With ledgers spread all over the world, traffic delays and occasionally fraud, can lead to differences in these ledgers. So how does the world decide which version to use? Miners ‘vote’ for the right version by trying to solve a puzzle based on their ledger. The first one to solve the puzzle, announces their solution and everyone updates to that version. So the vote turns out to be a mathematical race but it is designed to favor the majority’s version because the more people there are working on a version, the faster it will be solved. Thus mathematics enables a fair vote in a decentralized system.
- More money is printed!
Every time a puzzle is solved, a small amount is added to the solver’s balance – effectively creating money ‘out of thin air.’ This award acts as an incentive for people to help in maintaining the ledger and is in addition to the small fees that senders attach to transactions. The voting system basically acts as a way to randomly distribute money around the world and as a fact, after the year 2140, no more money will be created!
The Great Bitcoin Debate
The introduction of Bitcoin has sparked a great controversy on whether this service is as liberating, as it claims to be, or does it ignore important issues that deserve attention.
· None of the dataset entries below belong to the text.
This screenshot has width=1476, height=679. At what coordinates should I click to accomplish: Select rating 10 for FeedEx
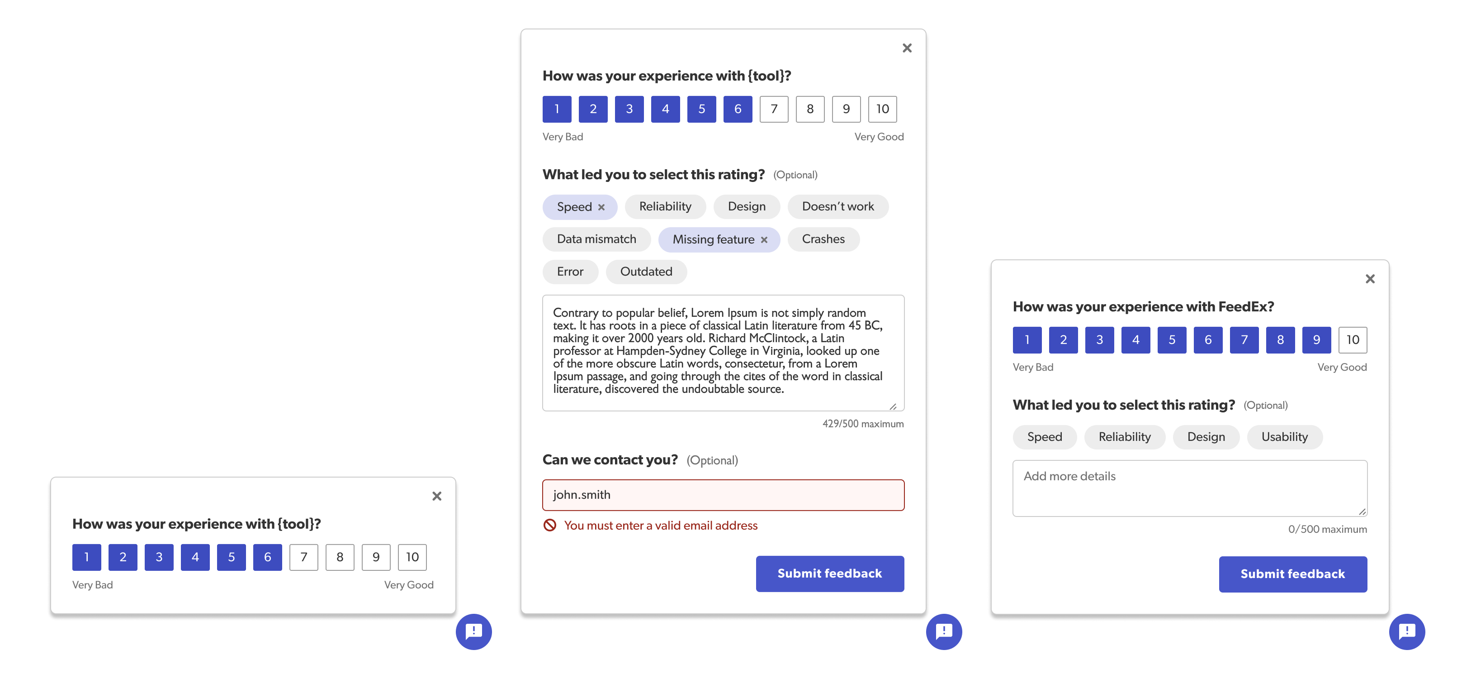(1353, 340)
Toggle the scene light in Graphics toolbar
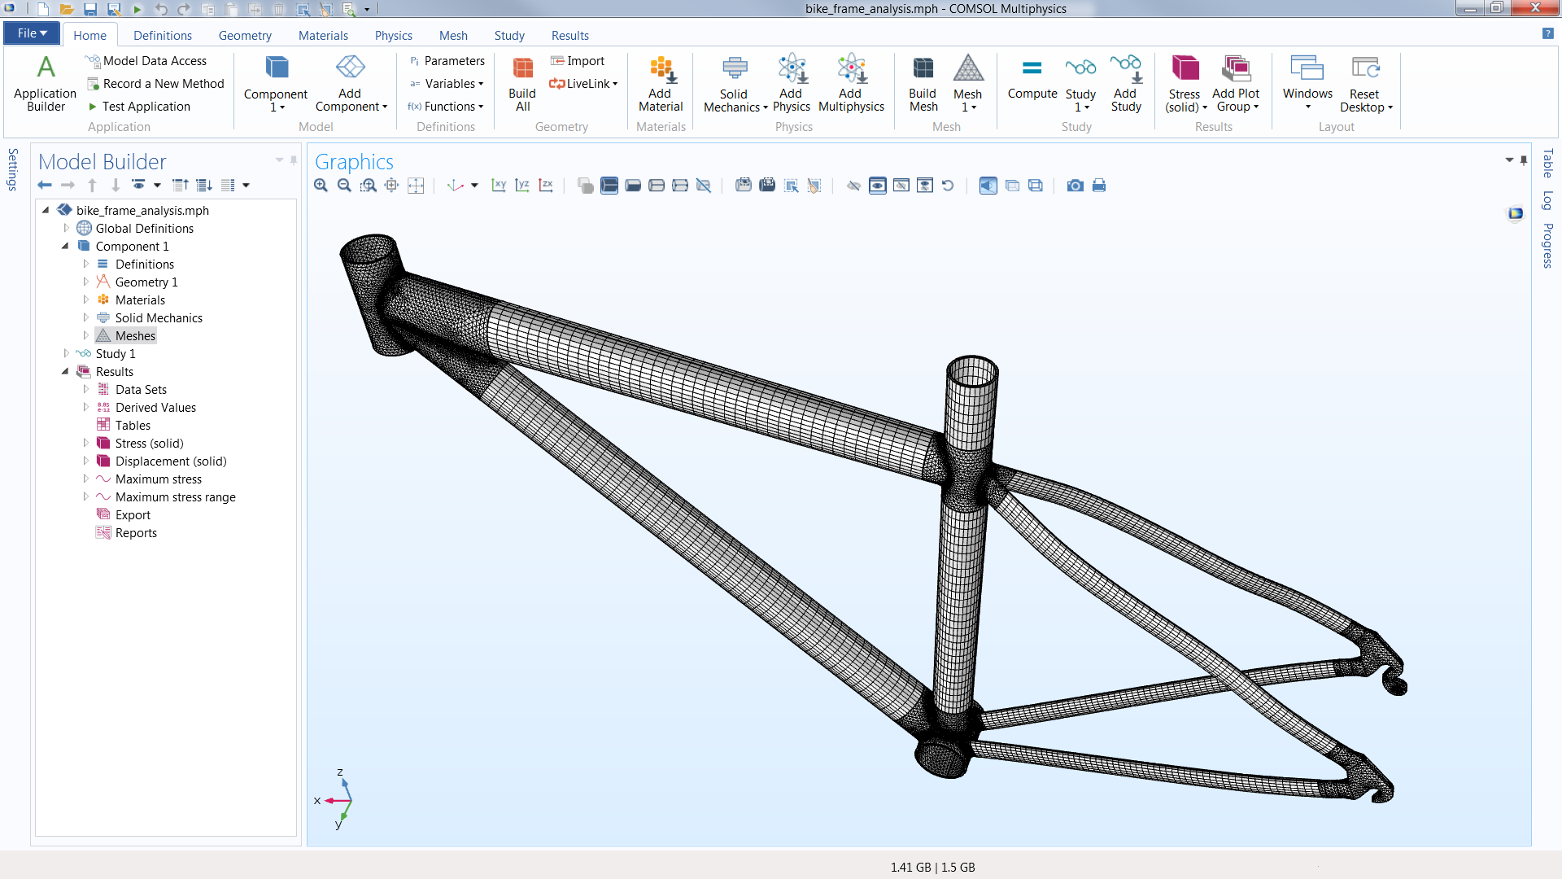The height and width of the screenshot is (879, 1562). click(x=988, y=186)
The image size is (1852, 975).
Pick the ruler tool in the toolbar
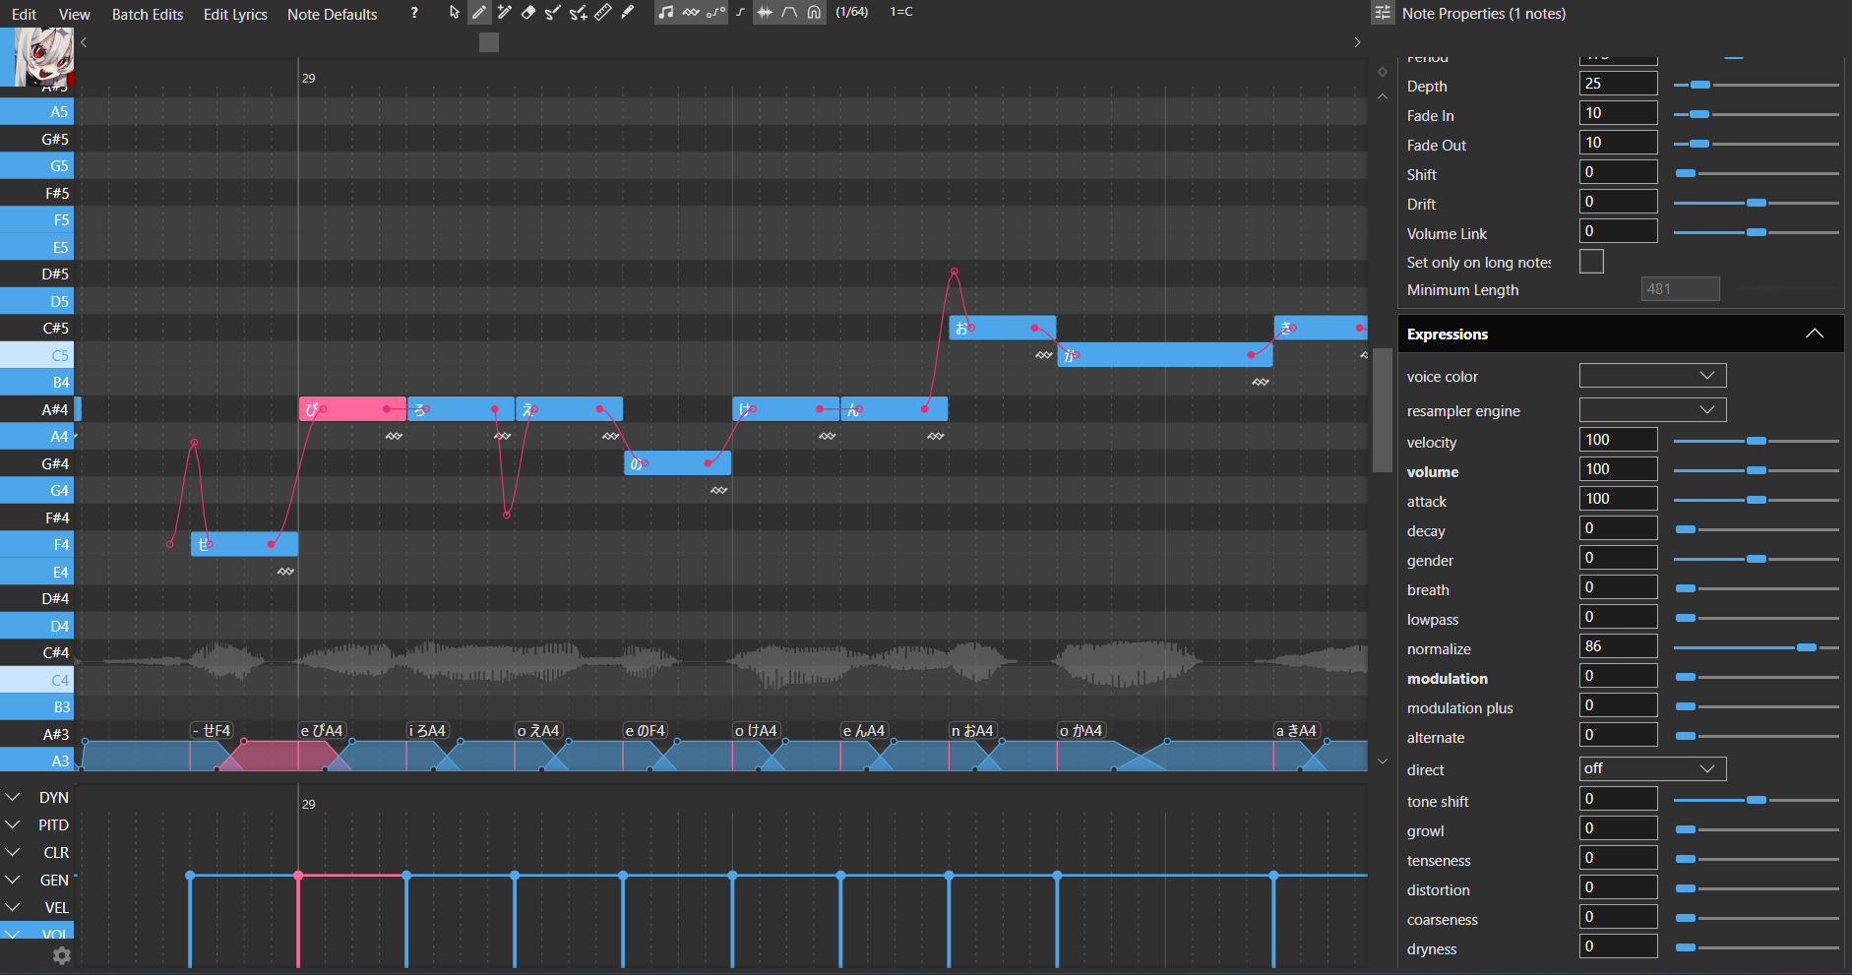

The most basic criticism about bitcoin is also the most severe: It isn’t money—yet. Money must serve at least three basic functions: as a medium of exchange, store of value, and unit of account. At the moment, bitcoin is a good medium of exchange, but a lousy store of value. The reason is erratic price fluctuations. During the last year, it has gone through several major crashes, often losing half of its value (or more) over the course of a day or two before clawing its way back. Its most recent correction, beginning earlier in November 2015, has driven its price down by more than 20 percent. This volatility poses serious liabilities for anyone using the crypto currency. Making long-term contracts, keeping your books in order, or simply trying to figure out whether you will made a profit by the close of business become monumental challenges (Bier & Patterson).
On the other hand, supporters of Bitcoin speak about how Bitcoin has finally freed trade on the Internet from the old systems. Since its launch, Bitcoin has seen explosive growth averaging around 70,000 transactions per day in recent months. The reason why supporters feel that this growth will continue is because nation-states and their central banks derive significant benefits from issuing fiat currency and forcing citizens to use it. Now anyone in the world with Internet access has another alternative, and this currency cannot be devalued through the printing presses or seized from bank accounts to pay for governments’ excesses. Additionally, accepting bitcoin is cheaper for merchants than using other payments systems, with fees typically at or below 1 percent compared to the 3 percent to 5 percent typical for credit cards. There is no permission required to use bitcoin unlike banks or credit card networks, which require standards that billions of people in the world cannot meet or do not have access to. Since this system relies only on mathematical solutions and not ‘trust’, it might solve quite a few problems that the current system faces (Bier & Patterson). So which side of the debate are you on?